--- Reading text ---
--------------------------------------------------
I've played around with the parameters in the url variable above, changing utf8 to UTF-8, etc.. nothing sticks. (I've changed the query to remove my table structure, but i confirmed that it works - delta imports work fine)

For schema.xml, I started from the collection1/conf/schema.xml, removed all the unneccessary fields, and added my own. All text fields (that are varchars in mysql) are set to text_general Example field:

<field name="msg"       type="text_general"     indexed="true"  stored="true"  multiValued="true"/>

(the field above would have unicode characters in it.
--------------------------------------------------
--- Data provided ---
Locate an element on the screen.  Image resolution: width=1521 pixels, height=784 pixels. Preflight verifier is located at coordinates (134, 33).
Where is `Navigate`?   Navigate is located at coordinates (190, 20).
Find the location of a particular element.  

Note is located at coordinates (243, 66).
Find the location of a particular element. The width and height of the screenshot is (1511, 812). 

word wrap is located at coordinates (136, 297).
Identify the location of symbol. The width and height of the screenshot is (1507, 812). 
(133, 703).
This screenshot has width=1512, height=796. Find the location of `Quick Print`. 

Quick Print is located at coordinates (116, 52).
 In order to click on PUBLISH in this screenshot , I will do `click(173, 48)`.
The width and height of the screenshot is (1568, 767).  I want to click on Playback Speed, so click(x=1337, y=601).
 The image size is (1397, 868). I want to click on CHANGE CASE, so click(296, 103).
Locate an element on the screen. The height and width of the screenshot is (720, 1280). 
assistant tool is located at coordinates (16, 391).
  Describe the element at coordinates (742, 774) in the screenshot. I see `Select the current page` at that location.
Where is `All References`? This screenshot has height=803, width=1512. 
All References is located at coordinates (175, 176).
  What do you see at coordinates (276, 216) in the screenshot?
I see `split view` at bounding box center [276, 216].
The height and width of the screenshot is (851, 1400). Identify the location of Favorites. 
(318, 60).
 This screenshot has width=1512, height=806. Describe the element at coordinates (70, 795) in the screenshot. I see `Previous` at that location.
--------------------------------------------------
--- The tasks ---
**1)** In the text about the Solr schema and MySQL imports, what type are the text fields that are varchars in MySQL set to?
**2)** Pick up the text about the Solr schema and MySQL imports right after its last sentence and continue it.

--- Results of the tasks ---
**1)** text_general

**2)**
The text_general field definition is:

<fieldType name="text_general" class="solr.TextField" positionIncrementGap="100">
  <analyzer type="index">
    <tokenizer class="solr.StandardTokenizerFactory"/>
    <filter class="solr.StopFilterFactory" ignoreCase="true" words="stopwords.txt" enablePositionIncrements="true" />
    <!-- in this example, we will only use synonyms at query time
    <filter class="solr.SynonymFilterFactory" synonyms="index_synonyms.txt" ignoreCase="true" expand="false"/>
    -->
    <filter class="solr.LowerCaseFilterFactory"/>
  </analyzer>
  <analyzer type="query">
    <tokenizer class="solr.StandardTokenizerFactory"/>
    <filter class="solr.StopFilterFactory" ignoreCase="true" words="stopwords.txt" enablePositionIncrements="true" />
    <filter class="solr.SynonymFilterFactory" synonyms="synonyms.txt" ignoreCase="true" expand="true"/>
    <filter class="solr.LowerCaseFilterFactory"/>
  </analyzer>
</fieldType>

Just to make sure that SOLR plays nice with unicode chars, I imported the example utf8-example.xml schema that is provided in the download of SOLR 4 into "collection1", and it does indeed idex the example chars. I added some Chinese to the xml file, imported it, and queried against collection1, and I get chinese characters.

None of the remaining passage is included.